Wednesday, November 3, 2021

Here I am late in the day!

 TERRY

As I write it is 6:00 PM, WOW.  Terry has had one of her sleepy days and as I write she has her eyes closed and the paper is on her chest.  Most of the day she has been sleepy.  Well she did interrupt my day with some needs but we need not get into that.  It is one day at a time here with many days bringing surprises some of which are not all that welcome!  Enough!

I intended to get a haircut today but that did not happen.  I have been home except for a 10:30 tennis match which was a welcome relief from what is now my daily life.  I had a great time and I lost!!!  Karl and I more than met our match this morning but it was a really fun time.  Now that I can have fun while I lose not sure what is next???
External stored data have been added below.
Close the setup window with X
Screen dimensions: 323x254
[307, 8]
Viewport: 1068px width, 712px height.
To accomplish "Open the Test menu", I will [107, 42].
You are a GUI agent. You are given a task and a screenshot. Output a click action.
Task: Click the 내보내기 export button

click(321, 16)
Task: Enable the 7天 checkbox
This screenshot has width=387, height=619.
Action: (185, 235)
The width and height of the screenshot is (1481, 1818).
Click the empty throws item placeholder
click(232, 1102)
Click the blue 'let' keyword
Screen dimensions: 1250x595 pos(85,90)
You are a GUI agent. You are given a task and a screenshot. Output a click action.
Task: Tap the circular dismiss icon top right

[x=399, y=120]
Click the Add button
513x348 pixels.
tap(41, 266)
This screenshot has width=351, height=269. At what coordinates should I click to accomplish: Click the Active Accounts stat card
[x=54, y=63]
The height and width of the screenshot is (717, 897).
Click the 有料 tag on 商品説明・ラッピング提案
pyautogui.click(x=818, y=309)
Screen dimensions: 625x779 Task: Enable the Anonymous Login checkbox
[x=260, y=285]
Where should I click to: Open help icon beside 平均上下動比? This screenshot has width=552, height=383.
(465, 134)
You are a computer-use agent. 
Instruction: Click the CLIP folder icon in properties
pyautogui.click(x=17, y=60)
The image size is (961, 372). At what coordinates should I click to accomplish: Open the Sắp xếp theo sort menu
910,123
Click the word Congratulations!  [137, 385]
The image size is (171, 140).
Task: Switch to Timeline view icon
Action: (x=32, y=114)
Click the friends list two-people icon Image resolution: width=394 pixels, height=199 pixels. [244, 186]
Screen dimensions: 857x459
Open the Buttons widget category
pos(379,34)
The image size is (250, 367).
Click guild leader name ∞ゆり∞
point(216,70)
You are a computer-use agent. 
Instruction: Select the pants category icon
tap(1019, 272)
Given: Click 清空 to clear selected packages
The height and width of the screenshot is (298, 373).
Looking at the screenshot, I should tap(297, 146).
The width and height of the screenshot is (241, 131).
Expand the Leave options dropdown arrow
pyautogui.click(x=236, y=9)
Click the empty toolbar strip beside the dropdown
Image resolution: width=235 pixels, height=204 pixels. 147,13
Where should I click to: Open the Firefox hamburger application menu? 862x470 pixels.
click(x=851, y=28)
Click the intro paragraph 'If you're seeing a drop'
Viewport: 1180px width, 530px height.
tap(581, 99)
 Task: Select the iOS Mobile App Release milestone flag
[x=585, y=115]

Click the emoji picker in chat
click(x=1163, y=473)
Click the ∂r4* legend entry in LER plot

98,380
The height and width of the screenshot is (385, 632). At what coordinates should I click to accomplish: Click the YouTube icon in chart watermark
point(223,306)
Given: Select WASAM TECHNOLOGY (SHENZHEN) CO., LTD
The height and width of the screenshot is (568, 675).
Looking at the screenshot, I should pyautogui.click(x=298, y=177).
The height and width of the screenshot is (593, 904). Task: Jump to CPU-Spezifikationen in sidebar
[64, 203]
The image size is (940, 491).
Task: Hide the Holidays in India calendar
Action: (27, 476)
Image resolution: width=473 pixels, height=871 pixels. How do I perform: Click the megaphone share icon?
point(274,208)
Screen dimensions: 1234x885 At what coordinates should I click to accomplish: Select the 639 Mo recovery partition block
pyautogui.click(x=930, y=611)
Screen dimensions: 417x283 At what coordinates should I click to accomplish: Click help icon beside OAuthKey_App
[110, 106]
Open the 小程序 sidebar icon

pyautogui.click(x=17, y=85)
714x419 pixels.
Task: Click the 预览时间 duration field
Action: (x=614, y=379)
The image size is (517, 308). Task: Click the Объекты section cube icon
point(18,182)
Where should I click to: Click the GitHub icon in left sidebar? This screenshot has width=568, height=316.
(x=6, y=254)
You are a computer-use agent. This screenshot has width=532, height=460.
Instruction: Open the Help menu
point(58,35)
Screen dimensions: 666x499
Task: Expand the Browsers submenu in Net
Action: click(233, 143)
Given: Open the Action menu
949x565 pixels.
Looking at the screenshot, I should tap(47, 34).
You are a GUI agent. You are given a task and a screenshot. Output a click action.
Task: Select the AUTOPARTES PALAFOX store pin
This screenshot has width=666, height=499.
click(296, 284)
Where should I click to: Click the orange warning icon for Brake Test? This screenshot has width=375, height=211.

Terry continues on her journey of not eating a lot, not drinking a lot but she seems to be doing OK.  I did make a chicken breast stuffed with things and I am guessing she ate maybe 1/4 of a helping.  

Usually at this time we would be watching the local news but as I said she is sleeping with some game show on and I will not go in and disturb her.  Yes, I can turn on the TV in the living room IF the news was that important but it is not at this time

I admit that as time goes on life seems to be more and more of a struggle.  I do not mean life for me but what I mean the life of a care giver is not one that is easy.  Now that Terry is in bed 24/7 and not getting out of bed for ANYTHING I think I may need to engage some help during the day.  If it was only the physical things it would be no problem but the physical along with the mental aspect at times seem to be over whelming.  Maybe it is because I am 74 but I suspect even if I were younger it would be a challenge. I still remember very vividly a situation as Gail was near death.  She was on the couch in the living room as we had not yet gotten a hospital bed.  A friend, Larry, came over to visit and as he came into the doorway of the living room Gail stared right at hime and said "I see Jesus".  I knew at that time Gail was not going to get better and really her days were limited.  Now Terry is NOT at that point in any way.  But it was a time when I just closed my eyes and said to myself, "Lord what ever you have in mind I accept!"  

No I think I need to come up with something to fix for dinner when Terry wakes up.  I will leave with a picture that I got out of the paper today that I thought was kind of cute.


Perhaps more than a few of us can relate!  AND yes I enjoyed my FP as it helped me get through the day.